Anno 2000. Lo scandalo dei fondi neri alla Cdu colpisce anche lui, perché gestisce malissimo l'accusa di aver ricevuto nel 1994 dal commerciante d'armi Karlheinz Schreiber 100 mila marchi di contributo per il partito, mai registrati. Chiamato a darne conto di fronte al Bundestag, si imbroglia con date e ricordi, appare reticente, dichiara il falso. "Come responsabile nel partito, mi sono dovuto occupare anche di questioni che non era bello ritrovare sulle prime pagine dei giornali", ammette adesso.

Schäuble non è stato estraneo alle vicende scottanti della Cdu, fin da quando dovette gestire le conseguenze dell'affaire Flick, uno scandalo di contributi non dichiarati che negli anni Ottanta colpì tutti i partiti tedeschi, esclusi i Verdi. "Qualche volta bisogna sporcarsi le mani", dichiara nel filmato. Il concetto è che democrazia e politica costino, la convinzione (molto novecentesca) è che per il partito sia anche possibile derogare alle regole. Fa specie sentirlo dall'attuale ministro delle Finanze di un paese che in Europa pone sempre l'accento sul rispetto delle regole. "Fu un errore", concede oggi, "sono esperienze che uno accumula nella vita, sapendo che resteranno per sempre nel suo curriculum". Allora chiese scusa per il suo caso personale, ammise la propria parte di responsabilità, annunciò un nuovo congresso del partito e rinunciò a ricandidarsi alla presidenza. Era l'aprile del 2000: alla guida della Cdu saliva Angela Merkel, Schäuble si ritirava in seconda fila. Non ha mai smesso di pensare che dietro le quinte delle indiscrezioni sul caso Schreiber che a orologeria finivano sui giornali agisse un rancoroso Helmut Kohl. I due, da allora, non si sono più scambiati una parola. Nel documentario Schäuble lancia l'ultima stoccata: Kohl non ha detto la verità sui fondi neri. Aveva sostenuto l'esistenza di un donatore segreto, di cui non voleva rivelare il nome per una questione d'onore. "Non c'era nessuno", dice oggi il ministro, "i fondi neri esistevano da tempo". Materiale per riaprire qualche pagina di storia politica.

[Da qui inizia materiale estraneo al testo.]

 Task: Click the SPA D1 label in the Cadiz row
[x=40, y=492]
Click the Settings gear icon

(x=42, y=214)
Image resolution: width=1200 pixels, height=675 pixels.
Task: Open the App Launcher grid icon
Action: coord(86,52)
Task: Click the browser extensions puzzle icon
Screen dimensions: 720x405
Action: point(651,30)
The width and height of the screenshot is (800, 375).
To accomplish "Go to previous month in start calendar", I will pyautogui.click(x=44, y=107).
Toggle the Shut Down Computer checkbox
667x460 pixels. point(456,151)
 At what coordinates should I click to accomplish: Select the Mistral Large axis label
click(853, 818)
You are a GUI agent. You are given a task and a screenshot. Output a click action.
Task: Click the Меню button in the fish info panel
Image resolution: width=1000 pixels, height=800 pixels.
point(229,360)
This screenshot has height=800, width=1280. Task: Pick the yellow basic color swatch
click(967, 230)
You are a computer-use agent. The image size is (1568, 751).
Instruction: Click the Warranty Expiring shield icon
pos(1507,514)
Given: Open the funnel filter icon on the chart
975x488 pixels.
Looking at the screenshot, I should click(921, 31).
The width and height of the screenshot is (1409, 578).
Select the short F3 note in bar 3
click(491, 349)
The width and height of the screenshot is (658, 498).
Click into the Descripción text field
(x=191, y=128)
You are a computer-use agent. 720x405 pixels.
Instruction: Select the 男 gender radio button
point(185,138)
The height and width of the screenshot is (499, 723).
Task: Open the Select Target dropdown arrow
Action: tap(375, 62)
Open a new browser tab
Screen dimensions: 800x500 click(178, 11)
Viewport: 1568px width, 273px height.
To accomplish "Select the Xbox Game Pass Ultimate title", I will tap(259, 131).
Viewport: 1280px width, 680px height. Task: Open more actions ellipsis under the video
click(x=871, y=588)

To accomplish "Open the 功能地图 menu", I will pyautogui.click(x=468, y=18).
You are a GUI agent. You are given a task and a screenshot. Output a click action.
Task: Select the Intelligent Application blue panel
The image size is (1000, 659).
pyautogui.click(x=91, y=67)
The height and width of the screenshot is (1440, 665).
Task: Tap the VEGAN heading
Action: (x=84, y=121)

Diverso è il legame con Angela Merkel. Non c'è la complicità del rapporto con Kohl, ma distanza e rispetto reciproco. Lei lo ha sorpassato e poi ripescato dall'oblio in cui rischiava di sparire. Lui sembra essersi ritagliato il suo spazio in questo rapporto freddo. Sulla Grexit hanno giocato una partita parallela nella quale i greci hanno provato a infilarsi. "Di Grexit Schäuble mi aveva parlato già a marzo", ha detto Varoufakis, "era convinto che la Grecia non potesse più restare nell'Eurozona. La sua posizione è stata coerente. Gli ho chiesto se avesse un mandato dalla cancelliera, per spingerci fuori dall'euro. Non l'aveva. Gli ho detto: Wolfgang, tu non hai alcun mandato per far questo". La Grexit non è arrivata, Merkel ha ripreso in mano il bandolo della matassa all'ultimo giro e ha ancora una volta tessuto la sua tela compromissoria, avvolgendo nella ragnatela tutti, amici e nemici. Ma alla fine, questa volta, a rimanerci impigliato è rimasto Varoufakis. Schäuble è ancora lì, anche se per un attimo ha vacillato, facendo balenare la minaccia delle dimissioni: "Sono 43 anni più vecchio rispetto al ragazzo che nel 1972 si affacciava al Bundestag", ha detto nell'ultimo fotogramma del documentario, "affronto fatiche che un tempo non avvertivo e la vita pubblica mi ha lasciato molte cicatrici. Sono un uomo leale ma non sono mai stato un conformista". Se è ancora al suo posto, significa che lo strappo con la cancelliera è stato ricucito. Almeno per ora.